* **Selected extract**:
:::
A class of its own: Looking at art for credits

A series on outstanding education.
Lecturer Josette Jacobs with a group of students near a bronze sculpture in De Dreijen Arboretum. Text and photo Maurice Schoo.

Art appreciation is not the main thing on your mind when you start out on a Wageningen degree programme. But looking at art is central to the Philosophical Skills course, which is part of the Philosophy minor. The course teaches students how to deal with the preconceptions and ethical dilemmas that can crop up when you’re doing research.

‘What do you see here?’ lecturer Josette Jacobs asks a group of students. It is a chilly, changeable spring day and we are standing in front of a blue-green bronze sculpture in the Dreijen Arboretum. ‘I see a male and a female body. They are both naked and they are standing inside a circle,’ says one of the students. Someone else continues: ‘Maybe it’s referring to heads and tails? Because it looks a bit like a coin.’ Jacobs asks: ‘What makes you see that in it?’ ‘Well, it’s a circle, it’s flat and made of metal. And it has two different sides.’ Other interpretations follow: ‘The male body is much less naked than the female body, which I think is related to how our society views the difference between men and women. We see naked female bodies far more often.’

Not hamsters

The lecture at the Arboretum is what is known as a Visual Thinking Strategies session (VTS session). This method was developed by museums to get visitors to look at art better. The idea is that during a session, participants share their interpretations freely in response to short open questions. ‘On my course, we use this method so that you become aware of your own assumptions,’ says Jacobs. ‘The idea that the sculpture stands for a coin is an assumption you make as a viewer, because the sculpture doesn’t talk to you.’

For Evie Armendariz, a student of Nutrition and Health, the course is an eye-opener: ‘You discover that if you don’t ask questions, you make quite a lot of assumptions. In my degree programme, I get a lot of information, but you don’t know what that knowledge is based on.’

The other person might be right. That should be your starting point

The awareness-raising process that students go through on the course is not easy, says lecturer Jacobs: ‘I give my students a bellyache for life. I don’t turn them into hamsters, with fat cheeks stuffed with knowledge. No, I give them a chunk of knowledge that they’ve got to chew on. And you do that chewing during a VTS session. You could call it a philosophical skill.’ Jacobs uses other things besides works of art to teach this skill: ‘I also use a text by Nietzsche on this course. With such a text you can also question what is happening in it. That makes it easier to process a text.’ 

This is the second time this course has been taught. And once again this year, the students have to make a documentary about an ethical dilemma. ‘Making a documentary helps them to understand and apply Aristotle’s ethics – which we cover on the course. The ethics are about finding the golden mean, which requires phronesis: a process of weighing things up,’ Jacobs explains. For example, one group is making a documentary about genetically modifying humans: should we perfect humans with genetic technology or is it better not to mess with our genes? The documentary should present various pros and cons in order to arrive at a balanced ethical viewpoint. ‘Like that, my students learn to deal with that difficult ethical question. The answer also requires you to collaborate well, because the final decision must have the support of the whole team.’

Knowledge hurts

The German philosopher Hans-Georg Gadamer comes up a lot on the course too. ‘His book Truth and Method is about what method you use to find out the truth. He gives a good description of the process of understanding,’ Jacobs says. According to Gadamer, understanding goes together with shedding your preconceptions: ‘Understanding arises when you brush away your own traditions or preconceptions and embrace new ideas.’ He talks about the fusion of horizons, meaning a merging of your own horizon of understanding with someone else’s.’ That’s the source of the ‘bellyache’, says Jacobs: ‘To understand someone else, you have to set your own traditions aside. And that hurts.
:::
* **Work task 1**: In the article, which minor includes the Philosophical Skills course?
* **Work task 2**: Rewrite the article between "Knowledge hurts" and "And that hurts.", inclusive, changing "horizons" to "perspectives".
The data that follow play no role here.

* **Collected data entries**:
:::
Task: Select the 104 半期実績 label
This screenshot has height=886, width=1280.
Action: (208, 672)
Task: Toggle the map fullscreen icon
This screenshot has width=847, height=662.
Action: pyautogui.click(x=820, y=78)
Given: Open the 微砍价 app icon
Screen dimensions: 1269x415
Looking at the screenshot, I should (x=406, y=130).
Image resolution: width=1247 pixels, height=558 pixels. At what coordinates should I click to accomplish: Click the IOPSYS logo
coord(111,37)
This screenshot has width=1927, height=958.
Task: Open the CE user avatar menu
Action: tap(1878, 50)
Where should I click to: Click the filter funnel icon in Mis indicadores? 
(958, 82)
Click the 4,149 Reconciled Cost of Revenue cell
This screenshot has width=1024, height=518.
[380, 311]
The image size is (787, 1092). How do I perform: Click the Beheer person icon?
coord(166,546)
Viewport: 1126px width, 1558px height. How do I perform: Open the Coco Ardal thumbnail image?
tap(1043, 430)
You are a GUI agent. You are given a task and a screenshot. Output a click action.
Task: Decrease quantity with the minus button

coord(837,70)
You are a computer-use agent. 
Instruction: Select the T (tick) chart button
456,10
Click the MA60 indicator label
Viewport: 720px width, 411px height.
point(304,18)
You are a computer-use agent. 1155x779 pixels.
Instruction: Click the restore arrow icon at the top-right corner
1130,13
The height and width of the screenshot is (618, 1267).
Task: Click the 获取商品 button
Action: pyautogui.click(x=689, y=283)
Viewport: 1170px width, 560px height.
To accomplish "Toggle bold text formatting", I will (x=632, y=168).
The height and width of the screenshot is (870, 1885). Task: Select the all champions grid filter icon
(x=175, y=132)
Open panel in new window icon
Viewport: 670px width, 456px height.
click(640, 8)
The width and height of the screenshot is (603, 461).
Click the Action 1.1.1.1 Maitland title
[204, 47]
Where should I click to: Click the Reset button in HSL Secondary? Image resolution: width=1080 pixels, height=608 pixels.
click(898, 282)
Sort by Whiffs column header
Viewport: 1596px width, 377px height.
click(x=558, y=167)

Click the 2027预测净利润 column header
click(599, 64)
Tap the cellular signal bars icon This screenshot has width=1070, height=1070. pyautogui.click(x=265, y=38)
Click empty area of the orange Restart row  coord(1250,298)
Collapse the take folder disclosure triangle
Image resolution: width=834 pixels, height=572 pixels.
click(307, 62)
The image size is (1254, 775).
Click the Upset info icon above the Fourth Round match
:::
* **Problem solution 1**: The Philosophy minor.

* **Problem solution 2**:
Knowledge hurts

The German philosopher Hans-Georg Gadamer comes up a lot on the course too. ‘His book Truth and Method is about what method you use to find out the truth. He gives a good description of the process of understanding,’ Jacobs says. According to Gadamer, understanding goes together with shedding your preconceptions: ‘Understanding arises when you brush away your own traditions or preconceptions and embrace new ideas.’ He talks about the fusion of perspectives, meaning a merging of your own horizon of understanding with someone else’s.’ That’s the source of the ‘bellyache’, says Jacobs: ‘To understand someone else, you have to set your own traditions aside. And that hurts.